Relative long-term (i.e., longer than six month) declines in serum albumin are associated with increased mortality among HIV-infected women (both with and without ART) [16], but absolute albumin values are an uncertain indicator of nutritional status in the presence of chronic inflammation. Albumin is a negative acute-phase reactant, and albumin synthesis, degradation and leakage from the vascular compartment are cytokine-mediated processes [8, 30]. Some data suggest systemic inflammation is a stronger determinant of serum albumin levels than either protein intake or body protein stores; however, a lower baseline serum albumin remained significantly associated with mortality at 12 weeks after controlling for baseline hsCRP and ferritin in our cohort (p < 0.01).

The time-dependent analyses of interval changes in phosphate, ferritin and hsCRP demonstrated non-significant hazard ratios that uniformly trended in the same direction as the ratios for the baseline values, suggesting that our study cohort was potentially not large enough to detect a true association. Additionally, our analyses adjusted for potential confounding variables, including sex, age, CD4+ lymphocyte count, BMI and hemoglobin, but residual confounding and/or other unmeasured variables may have affected the associations between serum biomarkers and mortality. Our study investigated relatively few biomarkers of inflammation and nutrition; future studies of early mortality should include a wider range of variables (e.g., pre-albumin, interleukin-6, soluble tumor necrosis factor receptors and ligands, monocyte chemoattractant protein-1, urinary F-2 isoprostane, and markers of T cell activation, among others).

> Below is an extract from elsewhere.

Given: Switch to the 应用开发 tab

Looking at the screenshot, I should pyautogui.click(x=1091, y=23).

Our cohort also had a high rate of participant attrition, but the observed loss rates are similar to reports from other programmatic cohorts in sub-Saharan Africa [31]. It is likely that many of the lost participants represented unrecorded deaths or those who ceased treatment and subsequently died. The presence or absence of occult opportunistic infections could not be adequately explored in this study because of limited diagnostic capabilities available in public-sector clinics in Lusaka, Zambia. Finally, future studies would benefit from careful ascertainment of a cause of death for each participant, principally to determine the prevalence of occult infections or inflammation-associated, non-AIDS-defining events.

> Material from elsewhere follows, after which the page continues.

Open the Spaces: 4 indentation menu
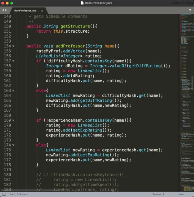Image resolution: width=194 pixels, height=197 pixels. point(158,194)
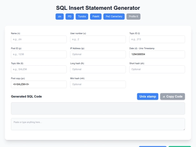Focus the Topic title input
The height and width of the screenshot is (147, 196).
coord(39,69)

In this observational cohort study, pre-treatment phosphate, albumin, ferritin and hsCRP serum levels were associated with mortality in the first 12 weeks on ART, but only the interval change in post-treatment albumin was associated with this outcome, while changes in the remaining biomarkers were not. The presence of increased baseline inflammation biomarkers among those deceased at 12 weeks may indicate the presence of undiagnosed secondary infections, such as tuberculosis, fungi and parasites.

Measurement of pre-treatment phosphate, albumin, ferritin and hsCRP serum levels may have a role in the risk stratification of low BMI adults starting ART, and in the future, could prompt additional diagnostic procedures, trials of anti-inflammatory therapies, nutritional supplementation, or other targeted intervention strategies. The role of post-treatment monitoring of phosphate and inflammation biomarkers should be explored in larger studies.

Low BMI individuals represent a considerable proportion of adults requiring HIV care in resource-constrained settings, and further study of the metabolic and physiologic derangements, co-morbid infections, and potential therapeutic interventions to improve outcomes in this vulnerable population are necessary.